"""
Speaker Profile Model

Represents a speaker's voice characteristics extracted from audio,
used for identification and matching.
"""

from dataclasses import dataclass
from typing import Optional

import numpy as np


@dataclass
class SpeakerProfile:
    """
    Speaker profile containing voice embeddings and metadata.

    Attributes:
        speaker_id: Unique identifier (e.g., "SPEAKER_00", "SPEAKER_01")
        embedding: Numerical representation of voice characteristics
        source_audio: Path to the audio file this profile was extracted from
        start_time: Start time in source audio (seconds)
        end_time: End time in source audio (seconds)
        confidence: Quality/reliability metric (0.0-1.0)
    """

    speaker_id: str
    embedding: np.ndarray
    source_audio: str
    start_time: float
    end_time: float
    confidence: float = 1.0

    def __post_init__(self):
        """Validate speaker profile data."""
        if self.embedding is None or len(self.embedding) == 0:
            raise ValueError("Embedding vector cannot be empty")

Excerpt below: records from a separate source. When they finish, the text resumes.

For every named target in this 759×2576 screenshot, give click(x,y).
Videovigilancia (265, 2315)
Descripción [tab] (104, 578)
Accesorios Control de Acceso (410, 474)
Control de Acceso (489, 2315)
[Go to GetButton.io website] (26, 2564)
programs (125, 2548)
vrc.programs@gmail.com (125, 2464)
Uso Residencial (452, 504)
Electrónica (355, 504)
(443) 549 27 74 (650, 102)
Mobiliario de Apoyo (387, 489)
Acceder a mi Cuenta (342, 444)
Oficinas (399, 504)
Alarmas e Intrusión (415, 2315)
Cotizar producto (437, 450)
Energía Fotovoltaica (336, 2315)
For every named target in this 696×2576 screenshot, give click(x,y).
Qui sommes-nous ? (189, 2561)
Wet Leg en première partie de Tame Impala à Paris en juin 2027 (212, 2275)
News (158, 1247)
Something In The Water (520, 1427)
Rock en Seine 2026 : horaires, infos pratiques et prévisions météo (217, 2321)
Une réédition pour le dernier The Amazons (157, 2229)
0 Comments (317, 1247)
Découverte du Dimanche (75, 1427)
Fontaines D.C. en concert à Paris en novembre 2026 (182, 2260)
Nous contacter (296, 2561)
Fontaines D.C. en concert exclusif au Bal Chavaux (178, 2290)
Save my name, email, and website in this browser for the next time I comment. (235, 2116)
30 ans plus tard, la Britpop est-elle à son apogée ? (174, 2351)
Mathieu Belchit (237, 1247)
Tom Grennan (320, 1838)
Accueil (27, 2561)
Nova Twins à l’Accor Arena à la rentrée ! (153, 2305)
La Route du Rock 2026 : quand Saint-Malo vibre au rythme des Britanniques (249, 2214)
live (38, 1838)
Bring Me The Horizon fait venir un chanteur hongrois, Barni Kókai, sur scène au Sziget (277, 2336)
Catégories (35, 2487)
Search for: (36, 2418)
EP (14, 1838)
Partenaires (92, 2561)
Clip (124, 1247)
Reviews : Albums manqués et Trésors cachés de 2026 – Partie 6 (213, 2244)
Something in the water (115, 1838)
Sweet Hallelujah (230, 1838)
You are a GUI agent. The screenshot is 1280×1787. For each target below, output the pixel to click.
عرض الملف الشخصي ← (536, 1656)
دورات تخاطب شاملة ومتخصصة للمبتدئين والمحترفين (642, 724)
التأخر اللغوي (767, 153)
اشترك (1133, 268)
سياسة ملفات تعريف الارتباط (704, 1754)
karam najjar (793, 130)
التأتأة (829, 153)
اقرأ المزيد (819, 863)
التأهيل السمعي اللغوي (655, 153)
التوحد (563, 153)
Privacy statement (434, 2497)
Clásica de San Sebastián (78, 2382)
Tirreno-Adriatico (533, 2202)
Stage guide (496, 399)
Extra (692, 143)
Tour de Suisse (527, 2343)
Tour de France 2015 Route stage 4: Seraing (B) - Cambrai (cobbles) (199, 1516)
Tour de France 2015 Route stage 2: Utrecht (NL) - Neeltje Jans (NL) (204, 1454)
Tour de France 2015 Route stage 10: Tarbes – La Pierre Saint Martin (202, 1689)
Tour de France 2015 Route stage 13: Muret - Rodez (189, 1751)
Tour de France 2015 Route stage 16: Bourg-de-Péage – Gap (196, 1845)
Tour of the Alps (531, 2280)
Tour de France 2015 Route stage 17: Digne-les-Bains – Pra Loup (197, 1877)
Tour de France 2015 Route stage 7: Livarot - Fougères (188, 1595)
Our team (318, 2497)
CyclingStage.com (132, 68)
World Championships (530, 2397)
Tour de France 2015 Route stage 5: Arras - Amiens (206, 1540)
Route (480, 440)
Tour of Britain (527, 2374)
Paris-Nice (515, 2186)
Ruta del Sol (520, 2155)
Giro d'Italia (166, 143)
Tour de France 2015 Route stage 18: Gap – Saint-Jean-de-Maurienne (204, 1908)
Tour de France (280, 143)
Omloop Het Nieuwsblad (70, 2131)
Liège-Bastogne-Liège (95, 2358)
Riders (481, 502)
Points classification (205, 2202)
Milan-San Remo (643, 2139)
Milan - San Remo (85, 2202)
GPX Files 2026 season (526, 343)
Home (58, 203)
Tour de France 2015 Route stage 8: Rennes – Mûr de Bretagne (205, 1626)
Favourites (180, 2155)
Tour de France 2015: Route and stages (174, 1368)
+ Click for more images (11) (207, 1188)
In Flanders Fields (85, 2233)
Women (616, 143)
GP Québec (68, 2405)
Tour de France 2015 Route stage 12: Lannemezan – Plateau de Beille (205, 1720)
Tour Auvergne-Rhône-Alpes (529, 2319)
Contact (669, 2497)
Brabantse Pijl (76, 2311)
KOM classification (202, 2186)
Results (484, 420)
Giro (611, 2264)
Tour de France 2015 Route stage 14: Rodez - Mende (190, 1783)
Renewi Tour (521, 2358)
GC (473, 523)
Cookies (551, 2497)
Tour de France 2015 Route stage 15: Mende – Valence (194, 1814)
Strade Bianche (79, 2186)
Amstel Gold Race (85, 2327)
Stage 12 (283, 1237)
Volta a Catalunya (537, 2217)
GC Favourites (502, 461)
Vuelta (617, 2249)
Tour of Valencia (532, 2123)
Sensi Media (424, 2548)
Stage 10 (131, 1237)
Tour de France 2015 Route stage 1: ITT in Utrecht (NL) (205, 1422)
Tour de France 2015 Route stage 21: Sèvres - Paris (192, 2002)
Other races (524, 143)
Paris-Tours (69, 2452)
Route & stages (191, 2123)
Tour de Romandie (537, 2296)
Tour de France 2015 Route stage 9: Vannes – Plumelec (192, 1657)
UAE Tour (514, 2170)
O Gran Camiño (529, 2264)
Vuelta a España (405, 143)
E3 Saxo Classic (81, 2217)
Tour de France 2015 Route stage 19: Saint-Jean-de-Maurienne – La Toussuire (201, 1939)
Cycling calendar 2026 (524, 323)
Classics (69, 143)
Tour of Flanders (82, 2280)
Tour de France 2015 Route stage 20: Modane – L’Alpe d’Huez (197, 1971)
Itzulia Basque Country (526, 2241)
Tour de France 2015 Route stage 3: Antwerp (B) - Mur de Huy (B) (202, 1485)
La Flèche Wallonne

        if self.end_time <= self.start_time:
            raise ValueError(
                f"End time ({self.end_time}) must be after start time ({self.start_time})"
            )

        if not 0.0 <= self.confidence <= 1.0:
            raise ValueError(f"Confidence must be between 0.0 and 1.0, got {self.confidence}")

        duration = self.end_time - self.start_time
        if duration < 3.0:
            raise ValueError(f"Duration ({duration}s) is too short (minimum 3 seconds recommended)")

    @property
    def duration(self) -> float:
        """Calculate duration of the profile in seconds."""
        return self.end_time - self.start_time

    def __repr__(self) -> str:
        return (
            f"SpeakerProfile(speaker_id='{self.speaker_id}', "
            f"duration={self.duration:.2f}s, "
            f"confidence={self.confidence:.2f})"
        )